В храме почти нет света, только около певчих, у тетрадей с текстами зажжены свечи, да у икон мерцают слабые точечки жёлтых лампадных огоньков. Начинается служба, начинает, как говорят монахи, разогреваться сердце. Прибавляется света, уже возгораются свечи, уже благоухает в пределах храма ладанный запах, и молитвы наши восходят, по выражению библейскому, «яко дым кадильный», к Престолу Царя Небесного. Перед молитвами мы все проходим тихой поступью около святых мощей и чудотворных икон и прикладываемся к ним. И молимся, молимся, и надеемся быть услышанными. За Отечество наше многострадальное, за родных и близких, за живых и ушедших, ожидающих нас, за все пределы Божиего мiра, молишься за себя, так много нагрешившего и страшащегося Божия гнева, подставляешь под елеопомазание свой вроде бы умный, но совершенно глупый пред Господом лоб, отходишь на своё место и замечаешь, что пред иконами прибавилось свечей, и добавляешь свои, и вслушиваешься в возгласы диакона и слова священника, и пение хора, и только одно говоришь себе: за что мне такое счастье?

Ночь ли, день ли, утро ли, или вечер на белом свете, что с того? Иконы, фрески оживают, они здесь, эти святые, страдальцы и мученики, они, отринувшие житейское время и, по примеру Господа, кровью своей соединившие грешную землю с безгрешным Христом. «Надеющиеся на Тебя, да не погибнем!» Здесь иначе слышатся знакомые слова из Апостольского послания: «Были побиваемы камнями, перепиливаемы, подвергаемы пытке, умирали от меча, скитались в милотях и козьих кожах, терпя недостатки, скорби, озлобления. Те, которых весь мир не был достоин, скитались по пустыням и горам, по пещерам и ущельям земли» (Евр. 11, 37—38). Добавим: и сжигаемы заживо, и потопляемы.

На молитве вместе с нами и все ранее жившие здесь насельники. Помню, как рассказывали о недавно опочившем монахе: «Мы днём его похоронили, а вечером он на службе с нами стоял».

Только опыт, только присутствие на службе, только моление, моление до боли в ступнях, в пояснице, до, наконец, какого-то желанного отрешения от всего, забвение себя, переваливание части своей тяжести на подлокотники стасидии, растворение ещё недавно разбросанных мыслей в единой со всеми молитве, только такое, может быть, собирание себя хотя бы на малое время приезда на Святую Гору даёт представление о монашеской молитве. Здесь мы — в центре вселенской молитвы ко Господу.

Здесь постигаешь афонскую истину, что Гора Афон — это не место жительства, а путь.
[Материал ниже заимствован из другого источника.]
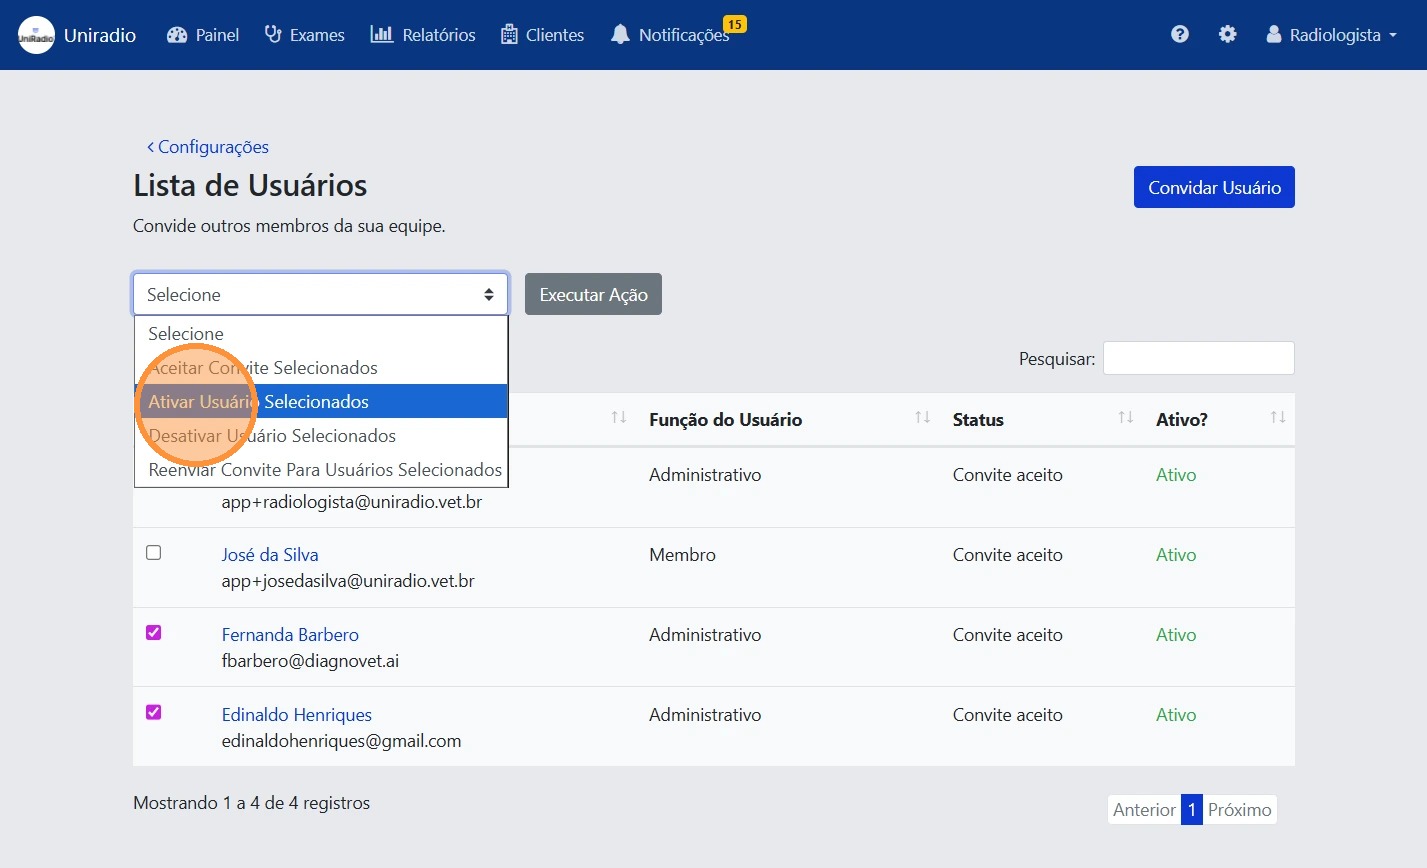The image size is (1427, 868).
Task: Uncheck the Fernanda Barbero checkbox
Action: (154, 633)
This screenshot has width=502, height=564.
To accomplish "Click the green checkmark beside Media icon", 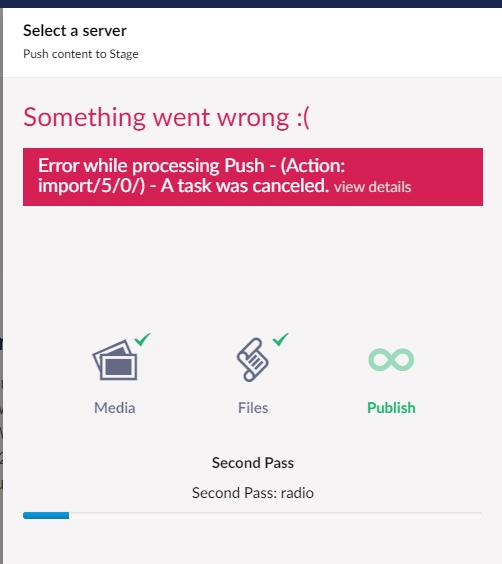I will (x=142, y=340).
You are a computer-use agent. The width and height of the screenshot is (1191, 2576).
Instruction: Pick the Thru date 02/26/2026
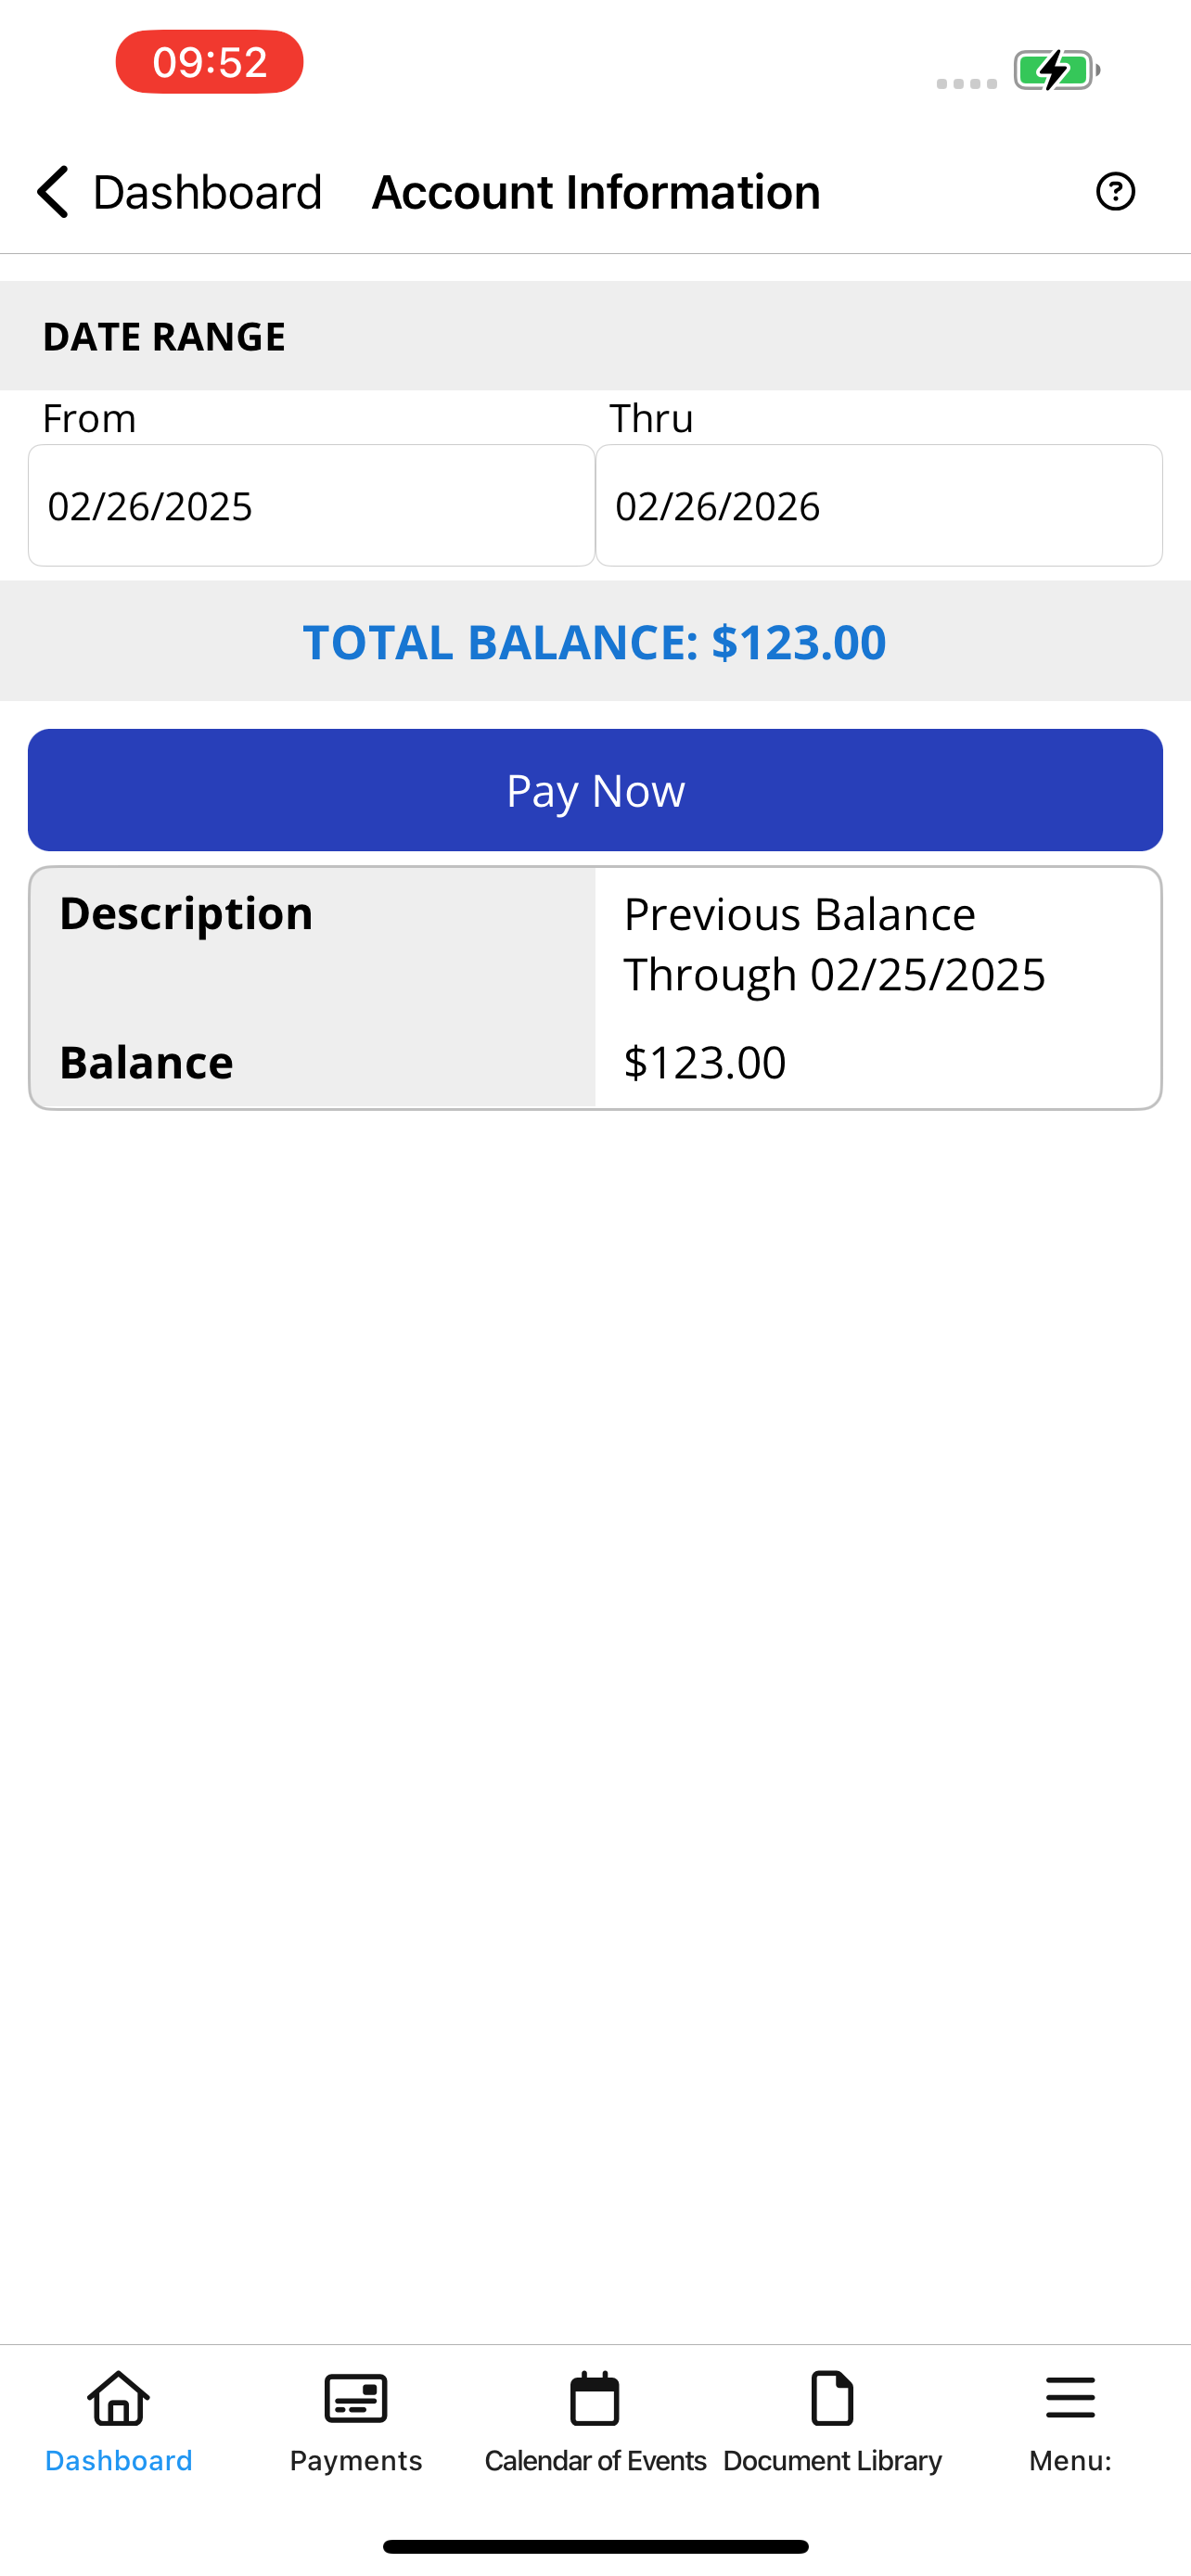[x=879, y=505]
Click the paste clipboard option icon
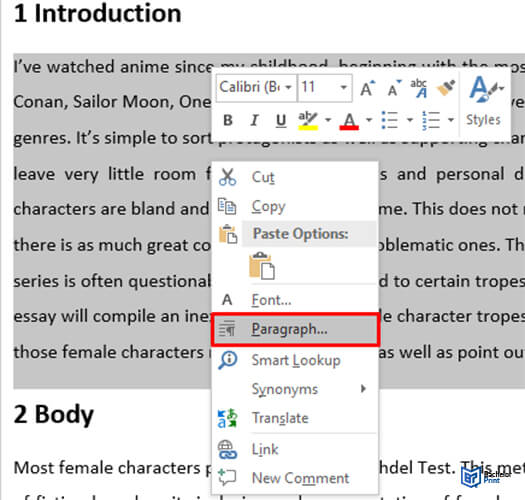 [262, 266]
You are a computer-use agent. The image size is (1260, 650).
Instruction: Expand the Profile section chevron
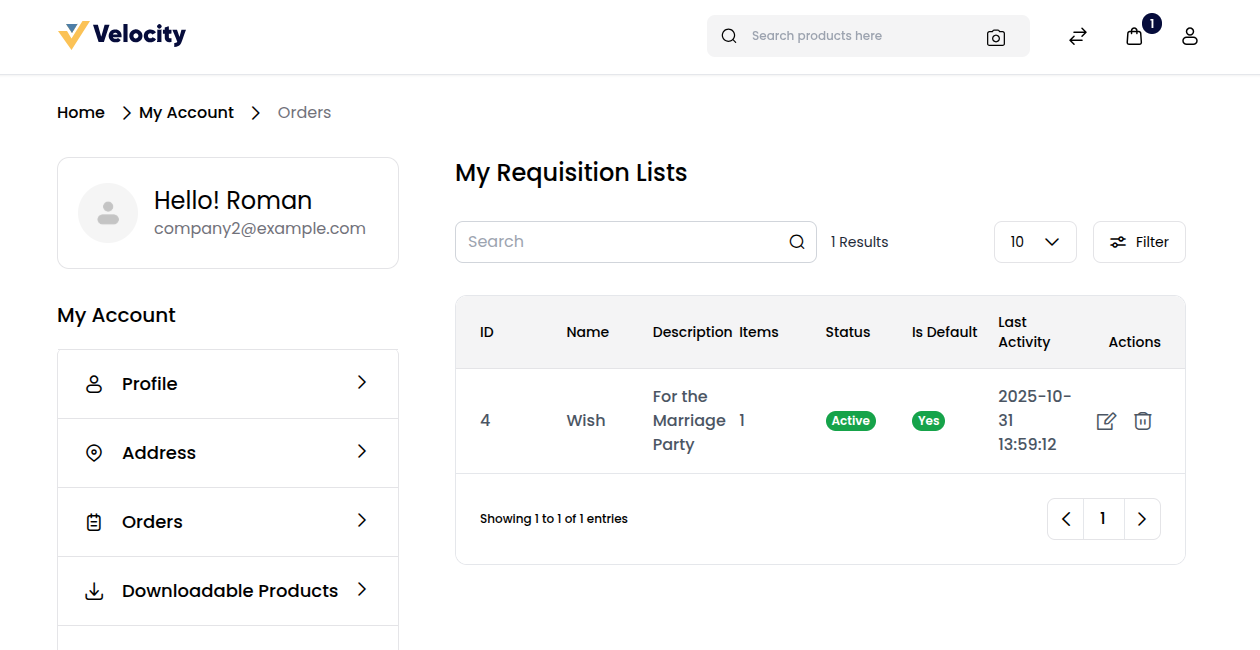[362, 383]
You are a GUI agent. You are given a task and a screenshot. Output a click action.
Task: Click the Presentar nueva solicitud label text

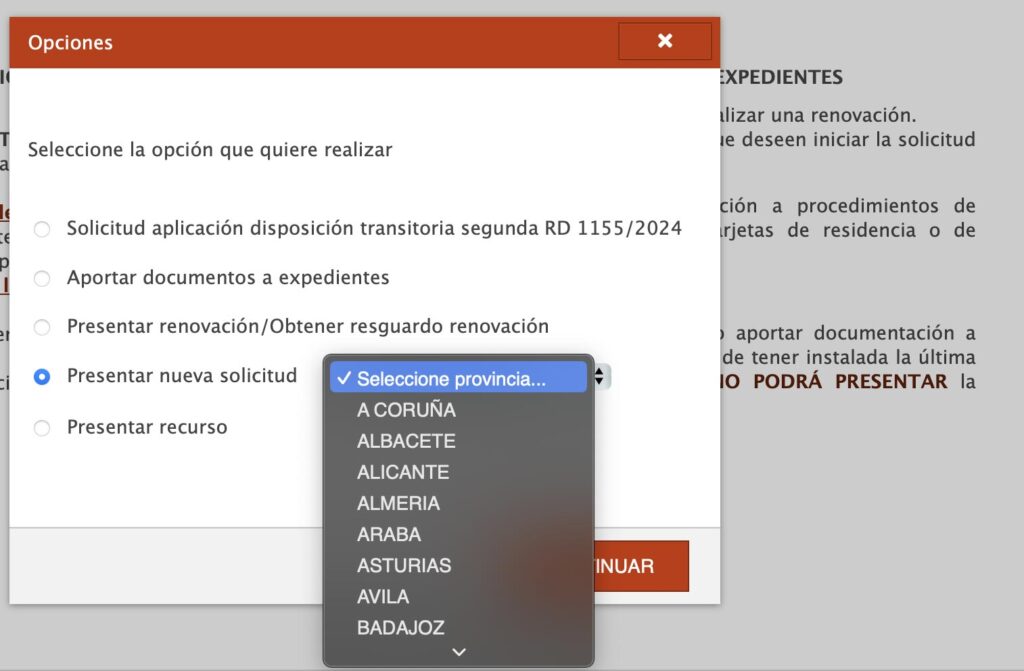(x=182, y=376)
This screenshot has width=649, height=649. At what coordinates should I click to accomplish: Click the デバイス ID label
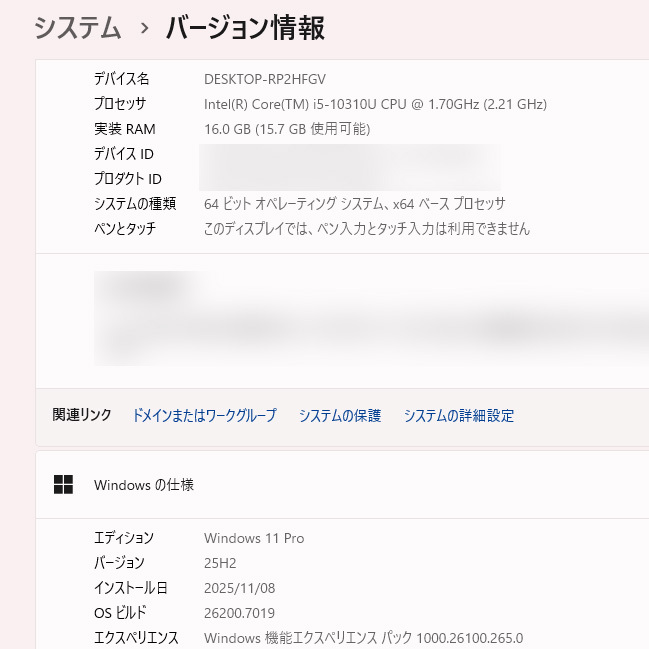124,154
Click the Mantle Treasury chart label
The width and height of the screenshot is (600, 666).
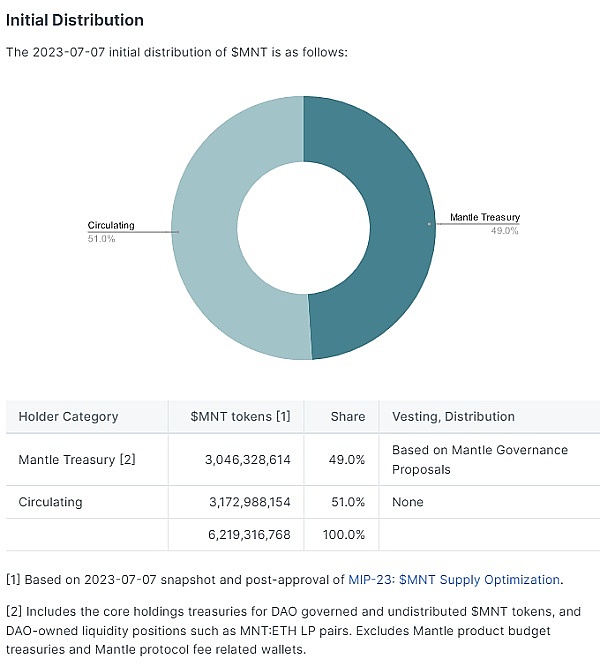pos(484,217)
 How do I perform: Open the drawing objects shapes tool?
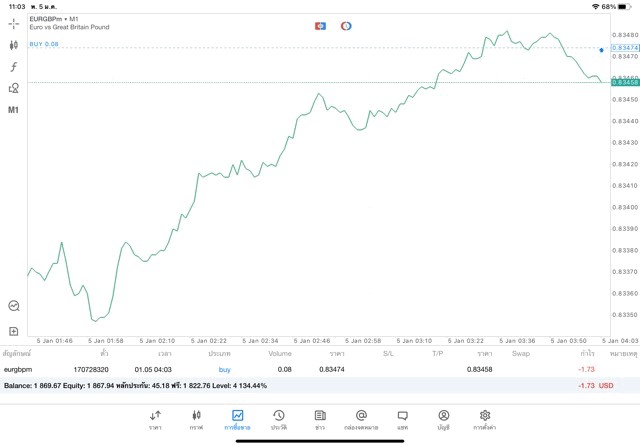point(14,88)
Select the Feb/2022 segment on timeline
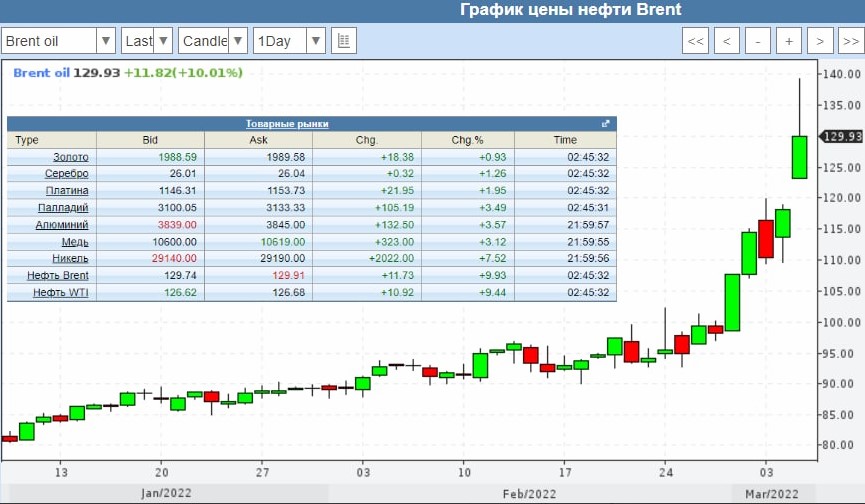The width and height of the screenshot is (865, 504). tap(528, 494)
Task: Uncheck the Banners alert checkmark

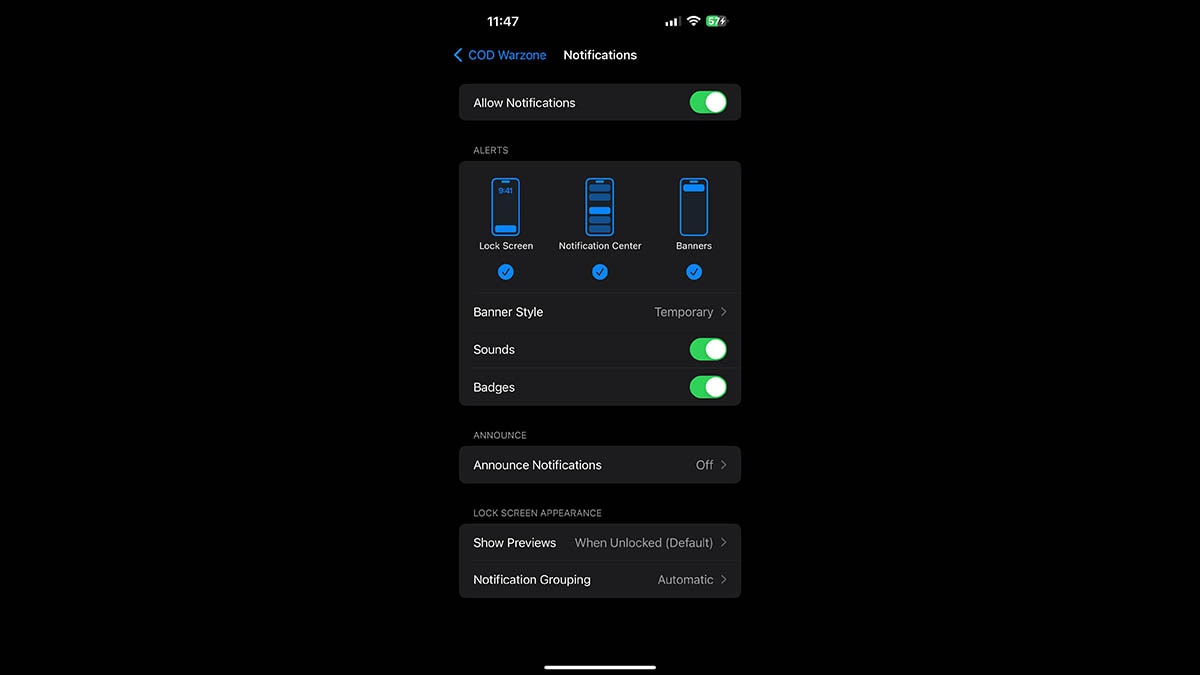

Путь к Господу. Путь, пролегающий через всю земную жизнь. Здесь не только исчисление часов другое, но и само время — оно как пространство.

Идёшь после службы на кратенький отдых, идёшь совершенно счастливым, что выстоял, что помог обшей молитве, приходишь в келью, зажигаешь трогательную, заправленную оливковым маслом лампаду, ложишься на жёсткую постель, блаженно вытягиваешься и... слышишь молитвенный шум набегающих на берег волн. Шум этот настолько одушевлённый, что не хочется спать, а хочется озвучивать человеческими словами взывания морской стихии к Богу.

Скоро, совсем скоро зазвенит колокольчик и ударит колокол.